Chinese scientists turned science fiction into reality recently with the birth of 10 glow-in-the-dark pigs.

According to the Los Angeles Times, scientists at the South Chinese Agricultural University injected a fluorescent protein from jellyfish DNA into pig embryos. The result is 10 transgenic pigs with a unique ability to glow under black light.

While the results were a success, not every embryo picked up the gene. Fifteen of the embryos injected with the glowing-protein gene were born without an actual blow.

Dr. Stefan Moisyadi, a bioscientist at the University of Hawaii medical school's Institute for Biogenesis Research (IBR, says the animals were not hurt by the fluorescent protein and are expected to have the same life span as other pigs, according to Buzzfeed.

"The green is only a marker to show that it's working easily," he said.

Scientists have created glow-in-the-dark pigs before, but the success was varied according to Stefan Moisyadi of the University of Hawaii at Manoa, who worked with the Chinese scientists.

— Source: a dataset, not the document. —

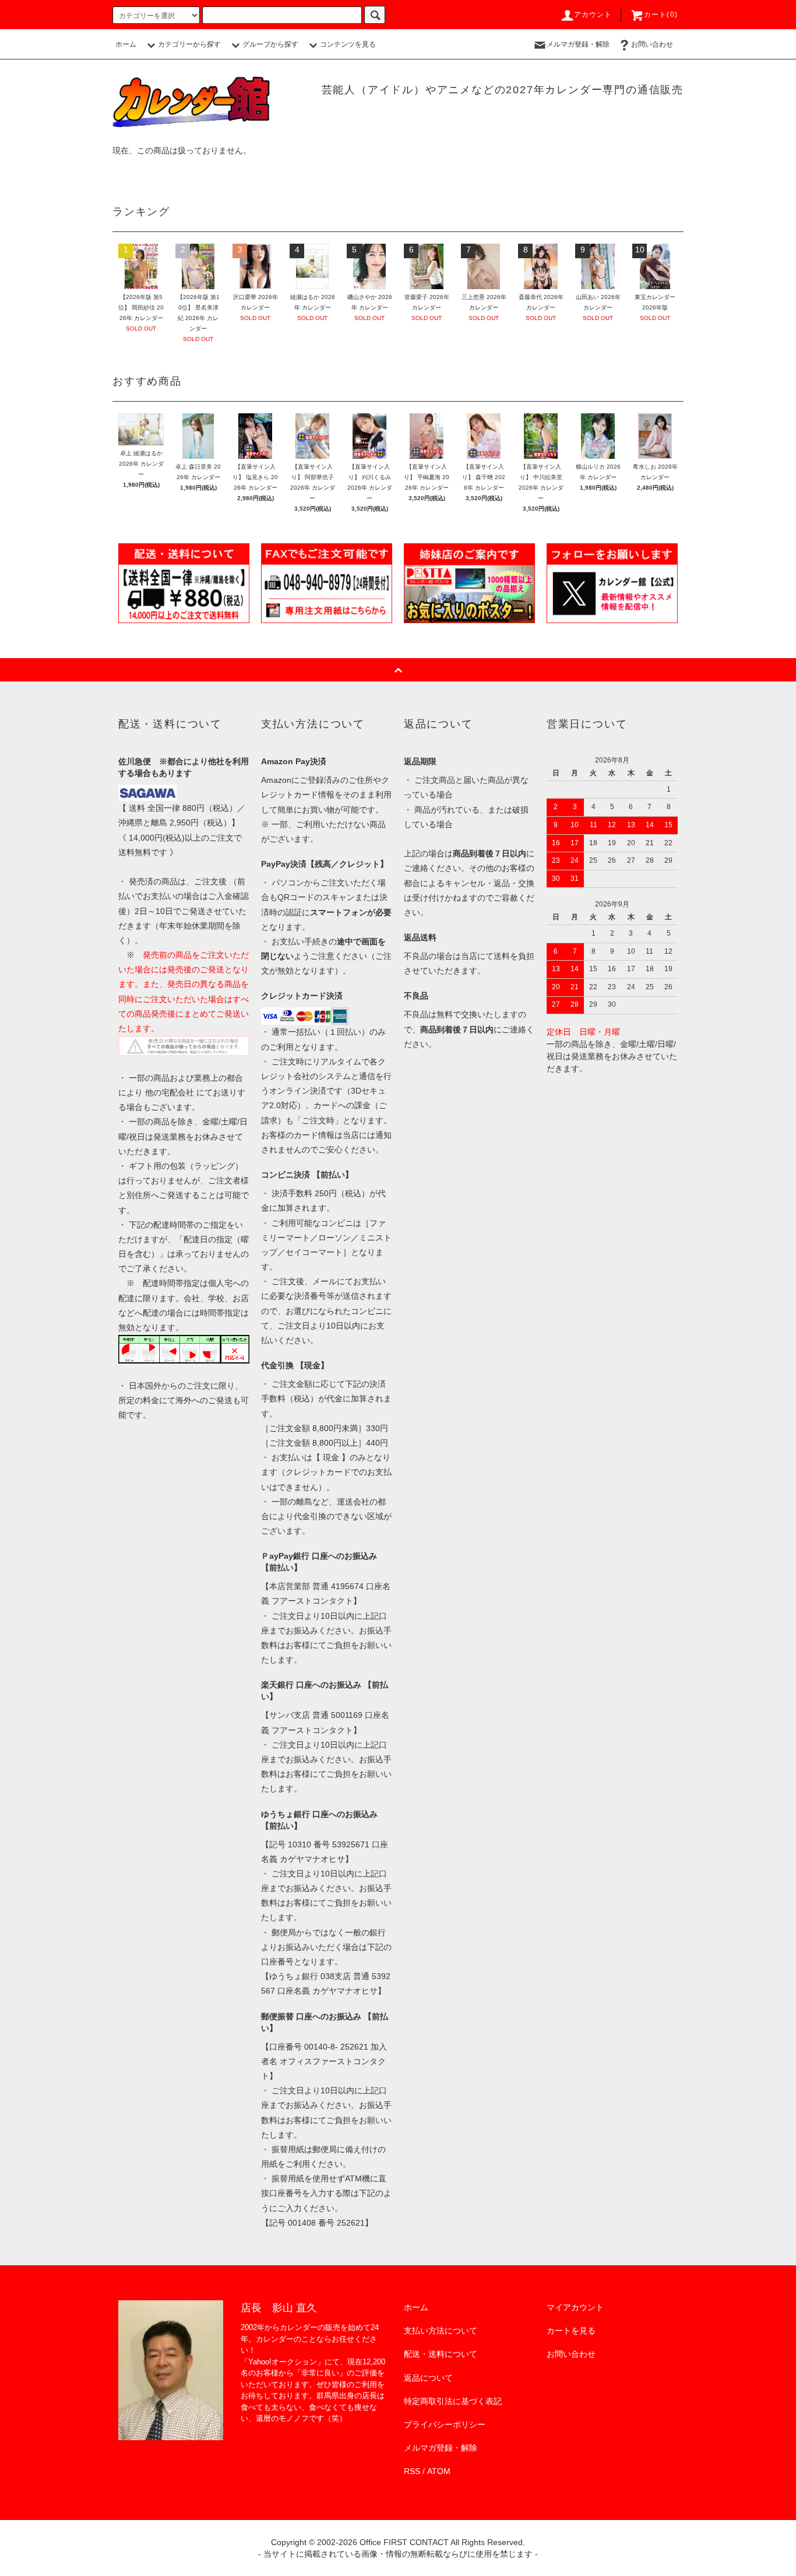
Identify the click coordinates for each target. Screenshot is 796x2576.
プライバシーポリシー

"In the past, scientists would throw the DNA in the embryo and hope that it would take, but it was a very hit-or-miss deal, and just 2% of the micro-manipulated eggs were transgenic," Moisyadi told the Los Angeles Times. "But we came in with this active approach, embedding the jellyfish gene in a plasmid that contains an insertion gene, and it is a huge improvement."

Moisyadi believes that eventually genes could be inserted into an animal's DNA that would use them to create proteins that would be useful in medicines and could be extracted through their milk.

Read, "Glow-in-the-dark pigs are part of radiant green menagerie."

Glowing pigs aren't the first of animals to get a dose of translucency. According to Scientific American, there have also been reports of glow-in-the-dark rats, insects and cats. A group of glow-in-the-dark rabbits were born just four months ago in Istanbul, Turkey.